§ **WHAT YOU WILL DO**: Copy the stretch from the line containing "Where should I" through the line containing "pyautogui.click(x=261, y=1339)", putting "Saved Reports" in place of "Scheduled Reports" and keeping everything else the same. Leave the pictures out of your answer.

§ **LISTING**:
####

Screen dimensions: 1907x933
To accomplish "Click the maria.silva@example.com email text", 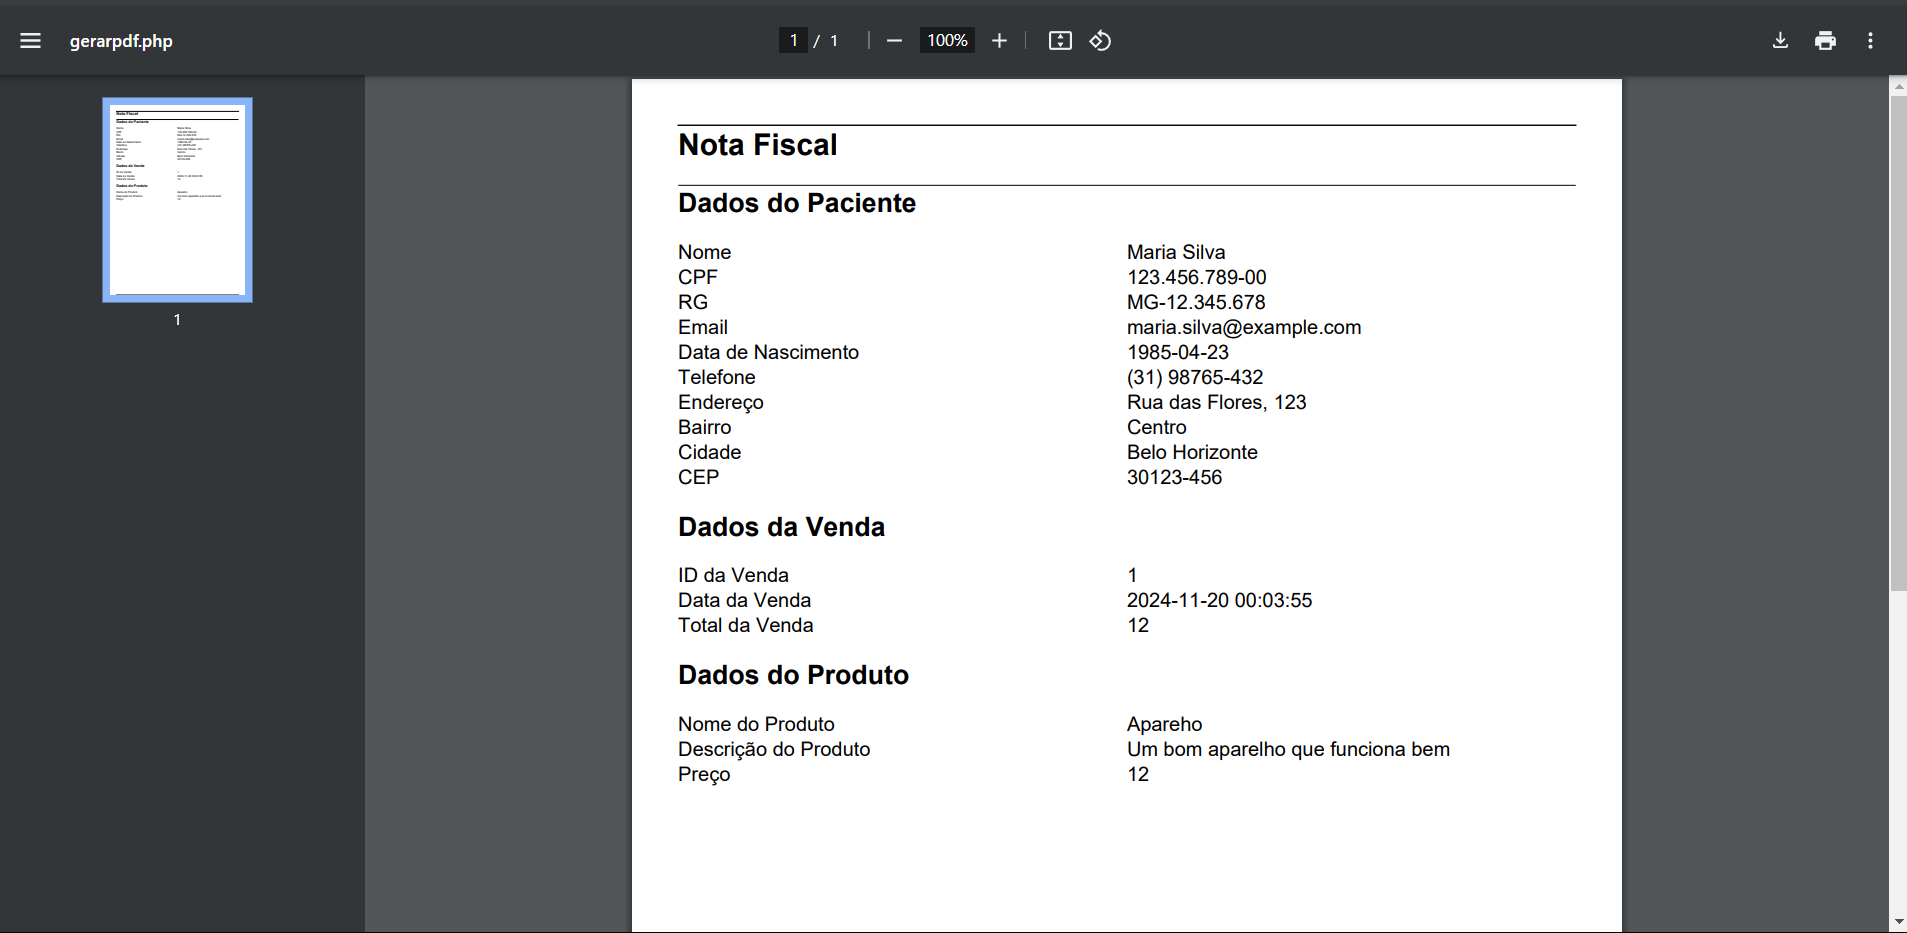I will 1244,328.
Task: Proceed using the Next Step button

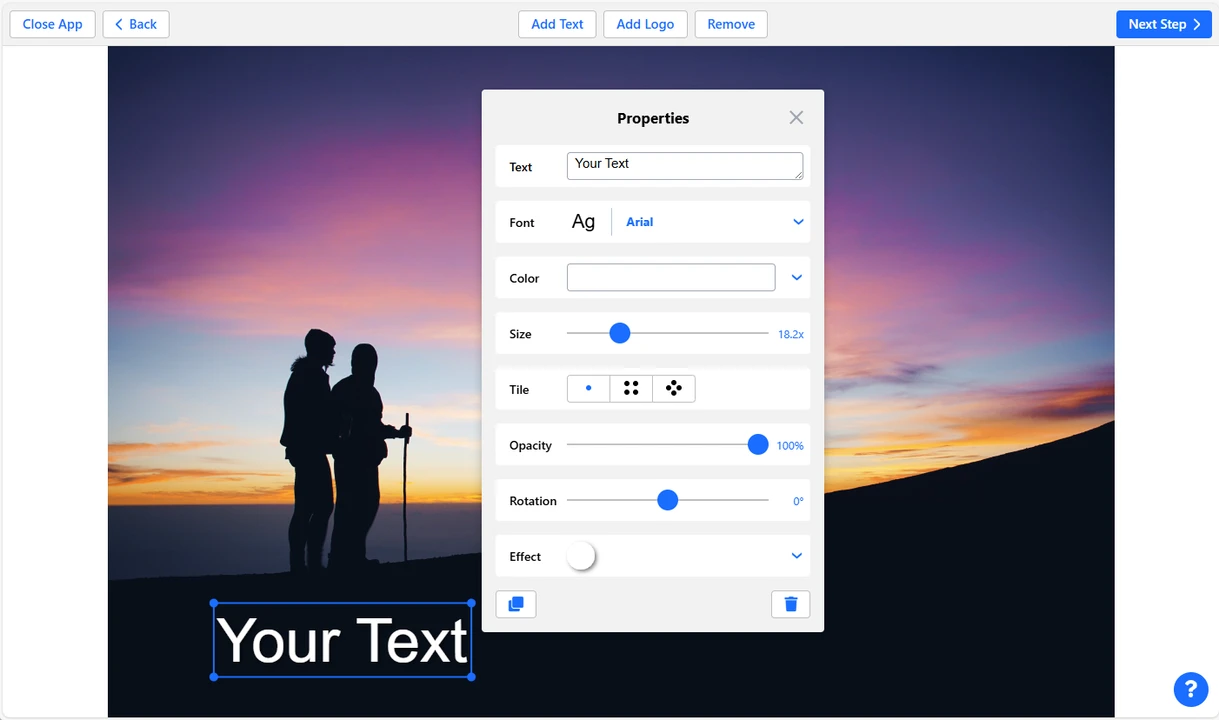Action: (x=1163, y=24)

####

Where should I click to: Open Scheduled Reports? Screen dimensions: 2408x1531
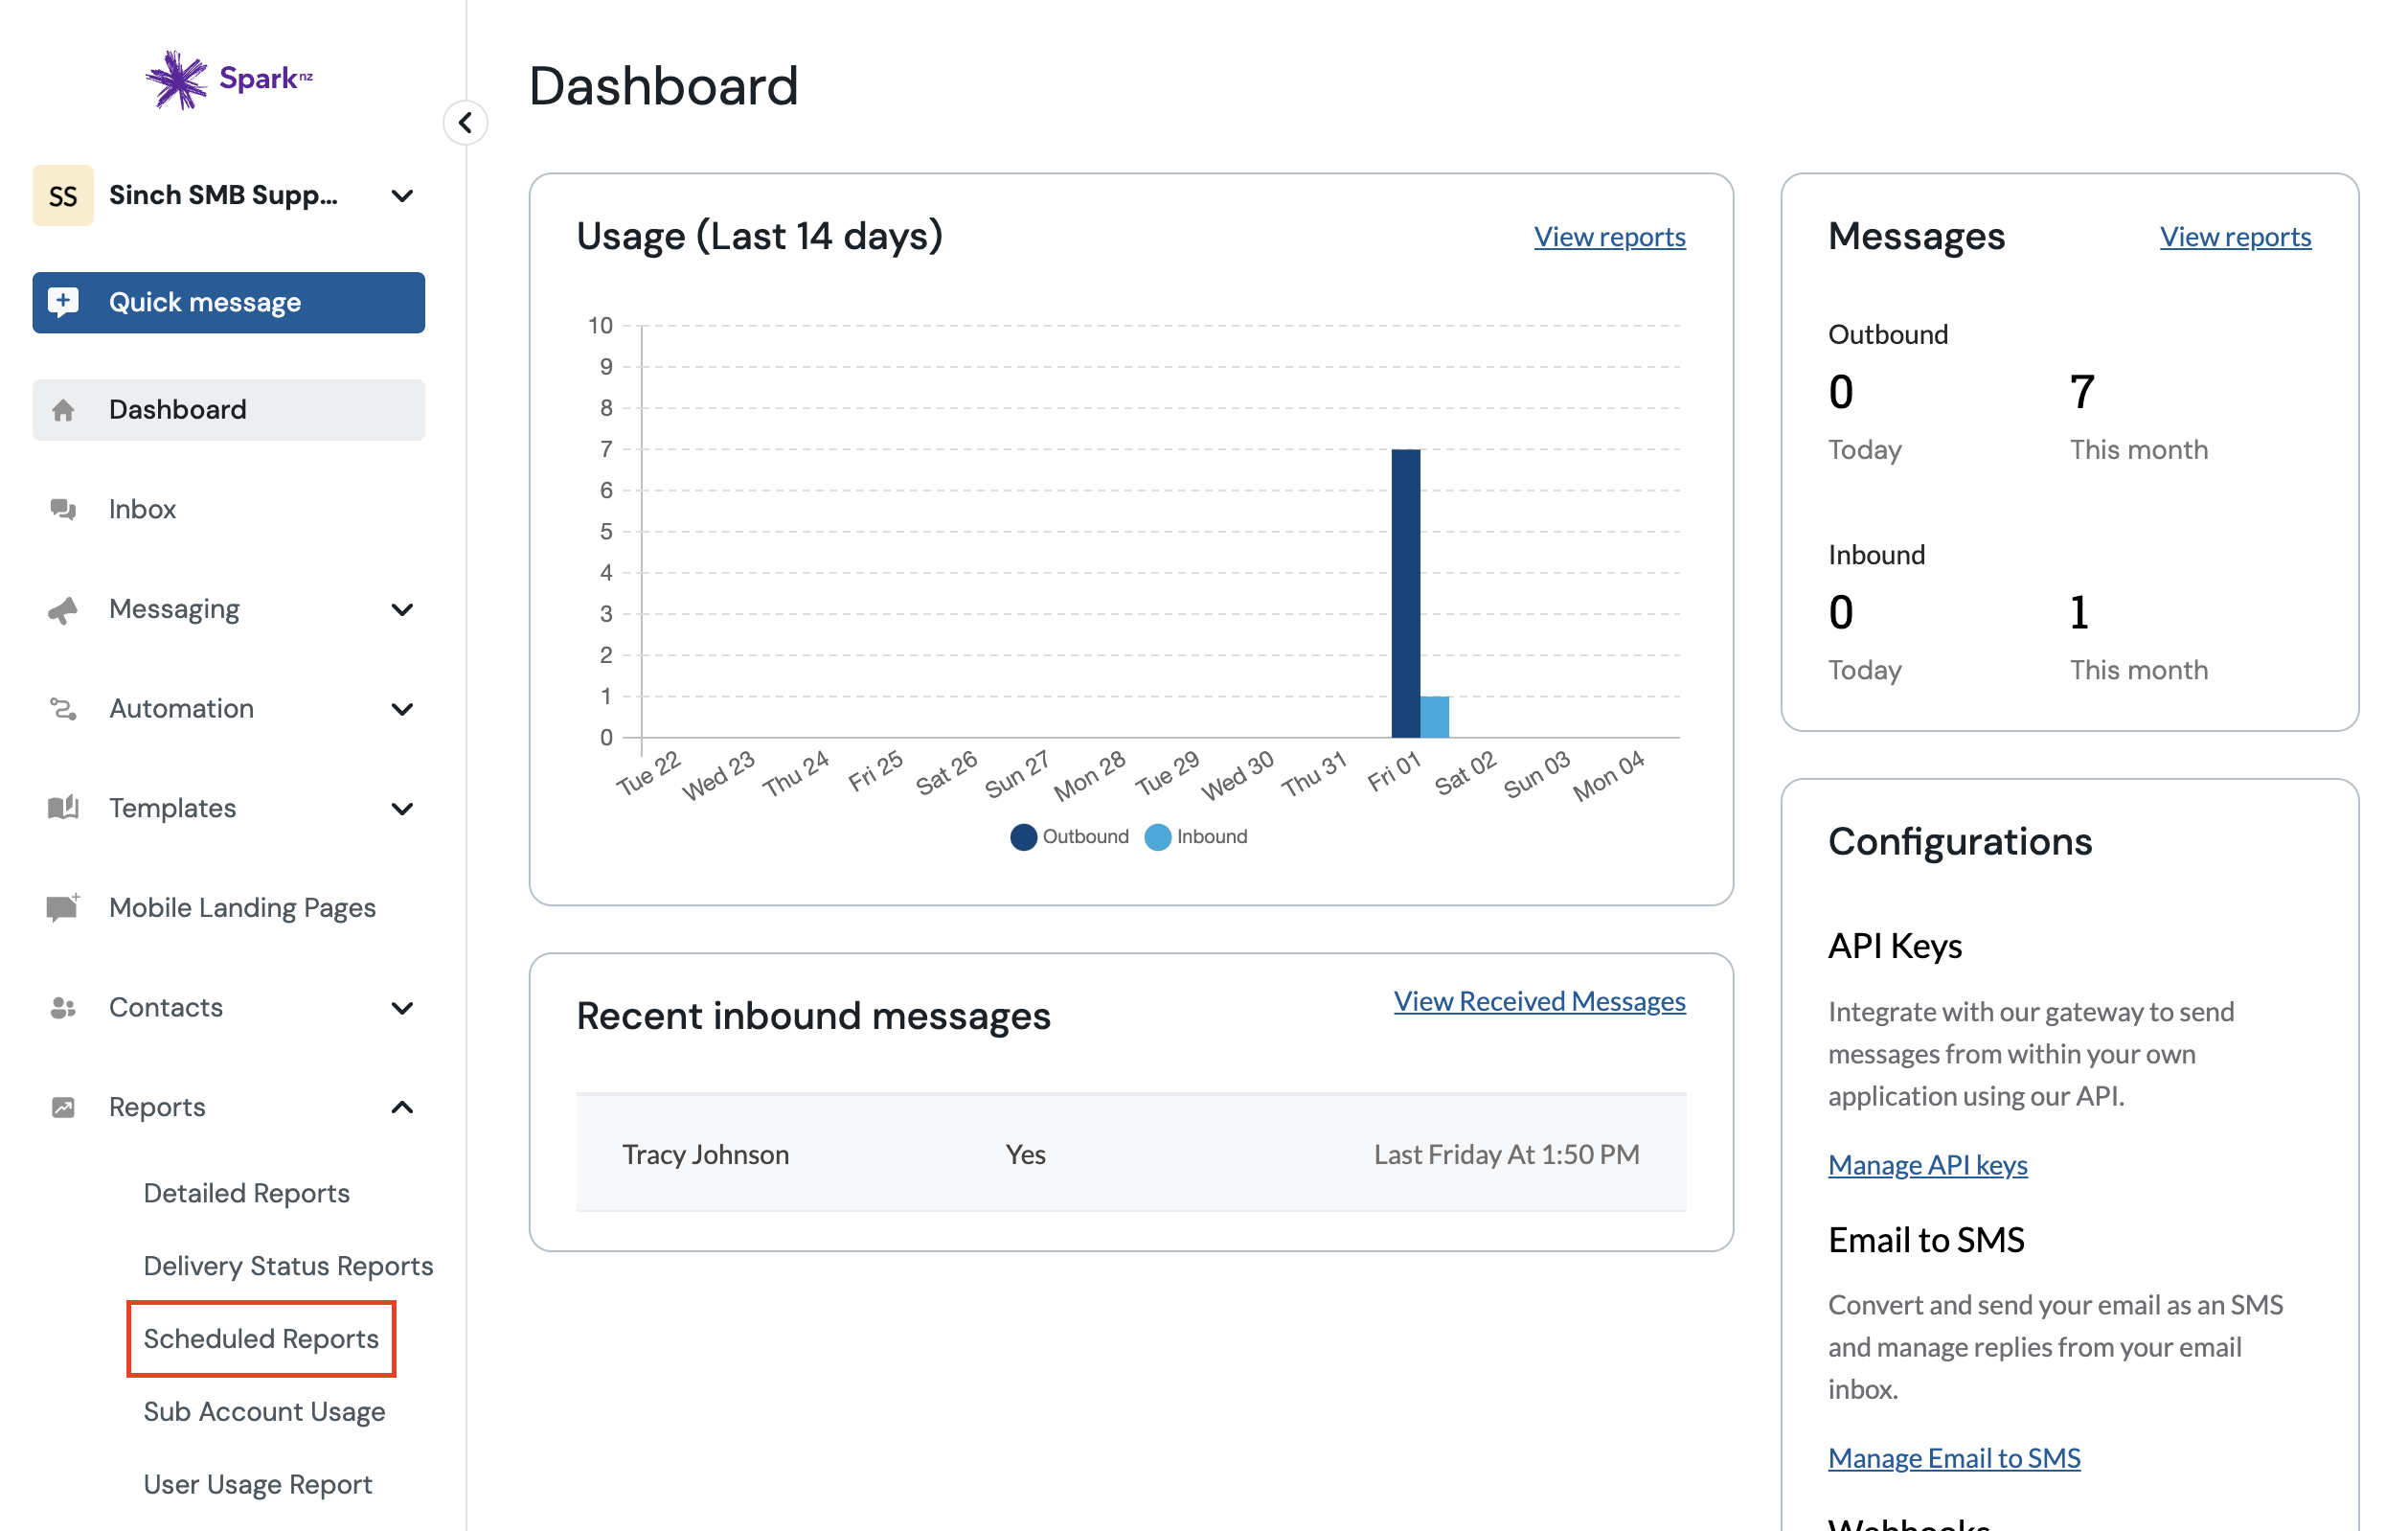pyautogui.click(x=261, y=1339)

####

§ **SOLUTION FOR THIS EXERCISE**:
Where should I click to: Open Saved Reports? Screen dimensions: 2408x1531
pyautogui.click(x=261, y=1339)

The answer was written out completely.